When Hiram Powers came to Washington, on his way to Italy, he was rather mortified by the remark of a jealous Italian artist, who saw in him a rival: "When you have been ten years in Italy, you may, perhaps, be able to chisel a little;" before, however, a fourth of that time had elapsed, Powers had finished, from the rough marble block, the admirable bust of Chief Justice Marshall which now graces the hall of the Supreme Court of the United States.

Among the visitors to Washington early in 1834 was Charles Sumner, then a tall, slim, ungainly young man, twenty-three years of age, who was a student at law in Boston, but not admitted to practice. He was introduced by his friend, Mr. Justice Story, to Chief Justice Marshall and Justices Thompson, Duval, and McLean, and was invited to dine with them. It is not known whether Justice Story told him —as he told Edmund Quincy—that the Court was so aesthetic that they denied themselves wine, except in wet weather. "But," added the commentator on the Constitution, "what I say about wine, sir, gives you our rule, but it does sometimes happen that the Chief Justice will say to me, when the cloth is removed, 'Brother Story, step to the window and see if it does not look like rain.' If I tell him that the sun is shining, Judge Marshall will reply: 'All the better, for our jurisdiction extends over so large a territory that the doctrine of chances makes it certain that it must be raining somewhere, and it will be safe to take something.'"

Mr. Sumner used to attend the sittings of the Supreme Court, which were commenced at eleven and generally lasted until half-past three. The Senate and House of Representatives met at noon and continued in session until four and sometimes five o'clock. The Senate generally adjourned over from Thursday until Monday, and the House rarely sat on Saturday.

Among those with whom young Sumner became acquainted at Washington was Dr. Francis Lieber, a well-educated German, who had fought at Waterloo. He was for more than twenty years a professor in the University of South Carolina, vouched for as "sound on the slavery question," but he afterward became a bitter opponent of the South and of its "peculiar institution." He was a prolific contributor to the press, and he never hesitated about enlisting the services of friends and acquaintances when they could produce materials for his use.

[Facsimile]
A. Stevenson
ANDREW STEVENSON was born in Culpepper County, Virginia, in 1784;
was a Representative from Virginia in Congress, 1823-1834; was
Minister to Great Britain, 1836-1841; died in Albemarle County,
Virginia, January 25th, 1857.

CHAPTER XIII. JACKSON'S LAST YEAR IN THE WHITE HOUSE.
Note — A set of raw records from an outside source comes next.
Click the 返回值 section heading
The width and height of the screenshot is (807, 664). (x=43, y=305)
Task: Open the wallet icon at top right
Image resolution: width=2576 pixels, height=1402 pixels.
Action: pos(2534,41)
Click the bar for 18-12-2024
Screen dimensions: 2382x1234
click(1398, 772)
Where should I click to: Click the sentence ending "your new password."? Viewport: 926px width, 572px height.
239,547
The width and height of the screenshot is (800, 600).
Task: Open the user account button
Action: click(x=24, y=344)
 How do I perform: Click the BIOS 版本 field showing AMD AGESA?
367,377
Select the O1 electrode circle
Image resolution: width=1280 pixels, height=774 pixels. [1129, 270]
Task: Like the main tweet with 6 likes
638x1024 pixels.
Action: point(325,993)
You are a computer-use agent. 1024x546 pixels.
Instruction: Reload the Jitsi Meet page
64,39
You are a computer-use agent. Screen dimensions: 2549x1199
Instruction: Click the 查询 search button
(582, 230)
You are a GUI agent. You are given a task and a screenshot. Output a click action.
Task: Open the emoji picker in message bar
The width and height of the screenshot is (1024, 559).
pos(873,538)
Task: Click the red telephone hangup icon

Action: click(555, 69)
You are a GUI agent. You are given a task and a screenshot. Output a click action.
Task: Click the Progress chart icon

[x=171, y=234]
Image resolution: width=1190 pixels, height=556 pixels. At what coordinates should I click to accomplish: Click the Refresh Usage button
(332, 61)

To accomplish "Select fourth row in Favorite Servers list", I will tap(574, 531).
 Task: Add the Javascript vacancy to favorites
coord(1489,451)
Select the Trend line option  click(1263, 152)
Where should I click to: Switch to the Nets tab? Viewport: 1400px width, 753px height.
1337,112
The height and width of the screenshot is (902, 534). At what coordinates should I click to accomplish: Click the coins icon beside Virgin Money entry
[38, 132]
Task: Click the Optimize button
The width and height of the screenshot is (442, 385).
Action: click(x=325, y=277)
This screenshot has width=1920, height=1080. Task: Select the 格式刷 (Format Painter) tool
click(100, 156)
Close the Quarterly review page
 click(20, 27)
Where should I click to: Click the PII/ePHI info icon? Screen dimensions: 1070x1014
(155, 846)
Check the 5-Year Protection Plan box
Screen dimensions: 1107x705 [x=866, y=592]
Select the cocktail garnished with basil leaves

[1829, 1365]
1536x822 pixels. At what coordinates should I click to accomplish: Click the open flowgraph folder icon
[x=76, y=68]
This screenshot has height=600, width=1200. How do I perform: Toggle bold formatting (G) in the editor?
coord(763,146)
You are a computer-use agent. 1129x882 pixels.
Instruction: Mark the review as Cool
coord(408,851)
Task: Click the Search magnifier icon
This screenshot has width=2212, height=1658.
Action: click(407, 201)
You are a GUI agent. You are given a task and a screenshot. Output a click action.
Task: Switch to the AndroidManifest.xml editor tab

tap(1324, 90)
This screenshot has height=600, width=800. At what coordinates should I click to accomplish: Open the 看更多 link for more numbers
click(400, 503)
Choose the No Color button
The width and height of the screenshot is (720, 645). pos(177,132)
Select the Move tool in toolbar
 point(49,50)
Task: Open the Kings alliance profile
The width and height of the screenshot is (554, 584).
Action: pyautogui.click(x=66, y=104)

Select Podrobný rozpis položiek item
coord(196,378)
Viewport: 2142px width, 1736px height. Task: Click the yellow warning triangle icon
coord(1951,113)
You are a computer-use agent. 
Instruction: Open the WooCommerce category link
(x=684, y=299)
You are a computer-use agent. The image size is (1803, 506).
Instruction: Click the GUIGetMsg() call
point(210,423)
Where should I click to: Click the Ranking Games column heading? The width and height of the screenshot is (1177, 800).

Mr. Van Buren, like his predecessor, Mr. Calhoun, suffered mental martyrdom while presiding over the Senate as Vice-President. His manner was bland, as he thumped with his mallet when the galleries were out of order, or declared that "The ayes have it," or, "The memorial is referred." He received his fusillade of snubs and sneers as the ghost of Chreusa received the embraces of AEneas—he heeded them not. He leaned back his head, threw one leg upon the other, and sat as if he were a pleasant sculptured image, destined for that niche of his life.

Henry Clay, then in his prime, was the champion of the United States Bank in the Senate. One day in debate he broke out in the most violent appeal to Martin Van Buren, then presiding in the Senate, to go to the President and represent to him the actual condition of the country. "Tell him," said Clay, "that in a single city more than sixty bankruptcies, involving a loss of upward of fifteen millions of dollars, have occurred. Tell him of the alarming decline in the value of all property. Tell him of the tears of helpless widows, no longer able to earn their bread, and of unclad and unfed orphans who have been driven by his policy out of the busy pursuits in which but yesterday they were gaining an honest livelihood."

The centennial birthday of George Washington was duly honored in the city which he had founded and which bore his name. Divine services were performed at the Capitol, and there was a dinner at Brown's Hotel, at which Daniel Webster prefaced the first toast in honor of the Father of his Country by an eloquent speech of an hour in length. In the evening there were two public balls—"one for the gentry at Carusi's saloon, and the other for mechanics and tradesmen at the Masonic Temple."

Congress had proposed to pay signal homage to the memory of Washington on the centennial anniversary of his birth by removing his remains to the crypt beneath the dome of the Capitol. Mr. Custis, the grandson of Mrs. Washington, had given his assent, but John A. Washington, then the owner of Mount Vernon, declined to permit the removal of the remains.